We try to answer these questions by breaking down the likely candidates and finalists for the award, as well as who is most likely to earn the Calder Trophy once the season has completed. Our take:
The Top Candidates
Conacher is currently tied for the lead in rookie scoring with 28 points (11 goals, 17 assists) in 43 games, yet might end up getting passed over for the Calder due to his cooling off over the course of the season. After starting the season with 12 points in seven games, Conacher has not had a multi-point game since March 5 and "just" eight points in his past 20 games.
Yakupov came to the NHL highly touted as the talented top pick in the NHL draft and while his exuberance and personality on the ice have been great to behold, Yakupov has been nearly as dominant and as consistently as other rookies currently battling for the award.
Of all of the forwards on this list, Gallagher perhaps has the biggest argument to be one of the finalists considered for the award. With 13 goals and 12 assists in 41 games, Gallagher has been instrumental in the success of the Canadiens this season and has tied for the lead with three game-winning goals on the year. Gallagher also has the second highest points per game ratio among all rookies.
Alex Galchenyuk - Center, Montreal Canadiens
Galchenyuk has been everything as advertised this season as a great playmaking center and has put up remarkable numbers considering his low average ice time per game (12:15) -- lowest among all of the top candidates for the award.
Dillon hasn't put up big numbers for Dallas, but he hasn't been asked to. Instead, Dillon has stepped up as the top defensive option for the Stars on the top pairing, taking up the mantle of a shutdown defenseman when the franchise needed it the most. Dillon leads all rookies in hits and has the third-highest TOI per game among all defensemen.
Justin Schultz - Defenseman, Edmonton Oilers
The AHL named Schultz Defenseman of the Year and while he currently leads all rookie defensemen in scoring, his struggles on the defensive end for an underwhelming and disappointing team could hurt him in the run up for the Calder.
The leading scorer among all NHL rookies is looking to be the leading candidate for the Calder, although a minus-16 for a failing team might be used against him. He also has just two goals in his past 20 games, well off the torrid pace he hit the NHL with to start the season. Huberdeau leads all rookie forwards in ice time, however, and took on a major role for an NHL team just a few games into the season and looks to be the centerpiece around with the future Panthers will be built.
Brodin is benefiting from playing most of this season next to the likely Norris winner, Ryan Suter, and there's going to be a lot of talk about just how much that's helped him in his rookie season. There's something to be said, however, about Suter not truly feeling comfortable until Brodin became his partner and while the defenseman has not put up big numbers -- he hasn't had to. Brodin leads all defensemen in ice time per game and has just 10 penalty minutes on the season, an amazing accomplishment for a rookie defenseman.

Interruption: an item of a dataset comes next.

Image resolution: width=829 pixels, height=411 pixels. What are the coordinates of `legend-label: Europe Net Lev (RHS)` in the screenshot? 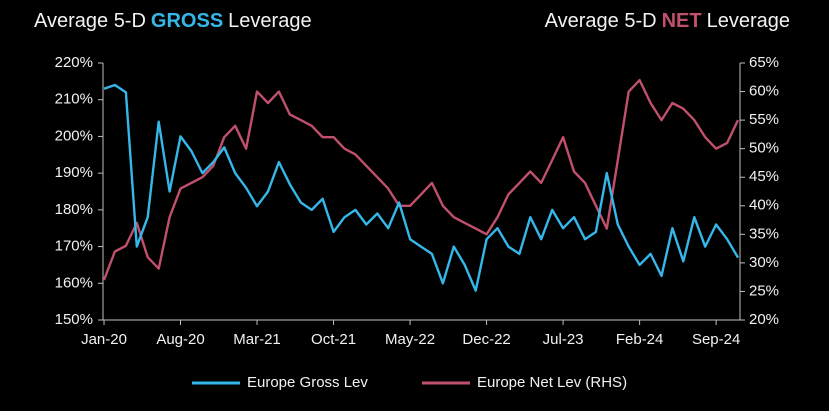 It's located at (552, 382).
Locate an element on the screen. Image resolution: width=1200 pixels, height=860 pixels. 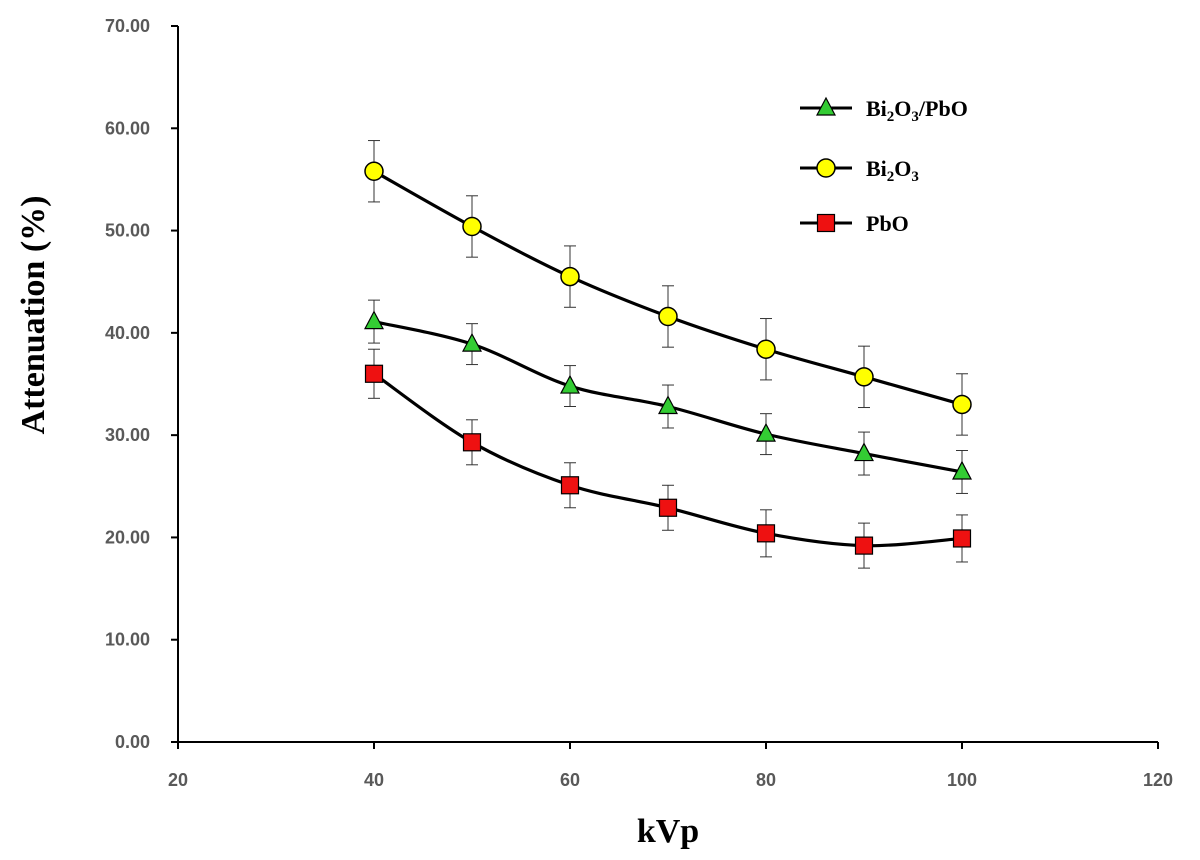
legend-label: Bi2O3 is located at coordinates (892, 170).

A talented and prolific rookie center for the best team in the NHL? Yeah, Saad is going to get some votes for this award. Saad has the best plus/minus among all rookie forwards -- a flawed stat, but one that votes still focus on -- and has been a steady scorer for much of the season for a very, very good team. The visibility of the Blackhawks this season, along with his great offensive numbers, should have Saad as one of the finalists for the award come June.
The Likely Winner:
Jonas Brodin, Minnesota Wild
There just haven't been enough prolific forwards this year to overshadow what Brodin has done in Minnesota, although the Wild's struggles here at the end of the season might hold him back a bit in the voting. Still, the rookie has taken on the role of a top pairing defenseman and has absolutely shined -- providing an easier path for Ryan Suter to succeed and becoming the catalyst for a great season overall for the pair.